Еще менее изучена роль полиморфного маркера 4a/4b гена NOS3 в развитии ремоделирования миокарда. В работе отечественных авторов продемонстрирована ассоциация аллеля 4а с тенденцией к более выраженной диастолической дисфункции ЛЖ, а также тенденцией к более частому развитию ГЛЖ у больных АГ [24]. По нашим данным, частота ГЛЖ у носителей аллеля 4а и гомозигот 4b/4b была сопоставимой, но наблюдались достоверные различия в частоте нарушения функции диастолического расслабления миокарда, причем последняя чаще встречалась у больных с генотипом 4b/4b.
Таким образом, полученные нами результаты отличаются от ожидаемых: ассоциации между ремоделированием миокарда и носительством «неблагоприятных» аллелей генов РААС не обнаружено. Так, различия в частоте ГЛЖ в группах гомозигот DD и носителей аллеля I не достигали статистически значимой величины, отсутствовала ассоциация данного полиморфного маркера и с другими эхографическими показателями. Напротив, наиболее выраженные изменения обнаружены у носителей аллелей, по данным наших предыдущих исследований, считавшихся «благоприятными» (т.е. ассоциированными с более благоприятным течением и прогнозом ХГН). В определенной степени это, по-видимому, обусловлено дизайном исследования (ретроспективное с участием относительно небольшого числа больных); условиями выполнения ЭХО-КГ в рамках клинического обследования (показанием служило наличие АГ), в связи с чем у носителей неблагоприятных аллелей, у которых наблюдалась более яркая клиническая симптоматика в начале заболевания, ЭХО-КГ проводили на ранних стадиях ХБП, когда выраженные изменения еще не успевали развиться, тогда как у остальных пациентов по мере прогрессирования заболевания появлялись признаки ремоделирования сердца.

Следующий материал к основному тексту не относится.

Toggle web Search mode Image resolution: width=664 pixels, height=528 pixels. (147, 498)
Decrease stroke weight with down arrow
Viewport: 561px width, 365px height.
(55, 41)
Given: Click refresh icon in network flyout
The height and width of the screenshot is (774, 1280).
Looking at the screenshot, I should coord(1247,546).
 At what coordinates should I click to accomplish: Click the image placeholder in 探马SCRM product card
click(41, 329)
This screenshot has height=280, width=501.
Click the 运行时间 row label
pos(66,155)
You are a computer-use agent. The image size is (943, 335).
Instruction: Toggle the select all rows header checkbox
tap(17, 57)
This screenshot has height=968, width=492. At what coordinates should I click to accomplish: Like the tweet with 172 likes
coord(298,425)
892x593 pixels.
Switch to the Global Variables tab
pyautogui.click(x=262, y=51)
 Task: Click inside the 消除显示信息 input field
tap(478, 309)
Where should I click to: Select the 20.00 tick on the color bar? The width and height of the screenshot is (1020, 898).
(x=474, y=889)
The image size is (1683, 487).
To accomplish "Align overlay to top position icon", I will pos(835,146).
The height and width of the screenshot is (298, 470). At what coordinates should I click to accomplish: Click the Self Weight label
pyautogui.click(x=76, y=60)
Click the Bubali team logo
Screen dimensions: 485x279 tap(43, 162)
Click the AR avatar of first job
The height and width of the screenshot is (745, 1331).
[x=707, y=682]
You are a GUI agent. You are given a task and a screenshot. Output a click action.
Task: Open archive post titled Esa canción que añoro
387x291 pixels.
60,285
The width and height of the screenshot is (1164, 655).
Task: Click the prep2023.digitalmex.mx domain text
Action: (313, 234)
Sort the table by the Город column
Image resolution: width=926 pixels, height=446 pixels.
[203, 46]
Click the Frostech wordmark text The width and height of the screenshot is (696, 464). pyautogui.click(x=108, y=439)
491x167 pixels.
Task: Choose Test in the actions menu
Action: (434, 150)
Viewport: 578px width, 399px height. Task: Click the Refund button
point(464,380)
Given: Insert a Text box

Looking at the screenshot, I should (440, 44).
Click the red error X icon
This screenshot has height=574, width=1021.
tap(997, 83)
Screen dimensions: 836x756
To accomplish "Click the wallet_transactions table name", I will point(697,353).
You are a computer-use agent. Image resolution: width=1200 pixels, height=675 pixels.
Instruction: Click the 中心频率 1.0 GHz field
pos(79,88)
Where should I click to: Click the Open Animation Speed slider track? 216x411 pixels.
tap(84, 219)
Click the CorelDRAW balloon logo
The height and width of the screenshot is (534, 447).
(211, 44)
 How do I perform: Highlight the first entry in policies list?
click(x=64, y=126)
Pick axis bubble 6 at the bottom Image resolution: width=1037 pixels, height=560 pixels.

Кроме того, необходимо учитывать, что однонуклеотидные полиморфные маркеры, как правило, обусловливают не развитие патологии per se (в данном случае ремоделирования сердца), а только предрасположенность к ней, причем немаловажную роль в этом играет воздействие факторов окружающей среды, что клиническая картина зависит от кумулятивного эффекта генетических факторов и факторов окружающей среды, а также, что одно и то же заболевание у разных пациентов может провоцироваться разными факторами.
В заключение хотелось бы подчеркнуть, что изучение генетических основ имеет большие перспективы, т.к. позволит индивидуализировать подход к диагностике, лечению и профилактике ССЗ. В то же время имеются трудности, обусловленные как полигенностью и многофакторностью, так и необходимостью рассматривать генетические особенности в контексте взаимодействия с окружающей средой. Это заставляет с осторожностью интерпретировать полученные данные и требует продолжения исследований в крупных однородных выборках.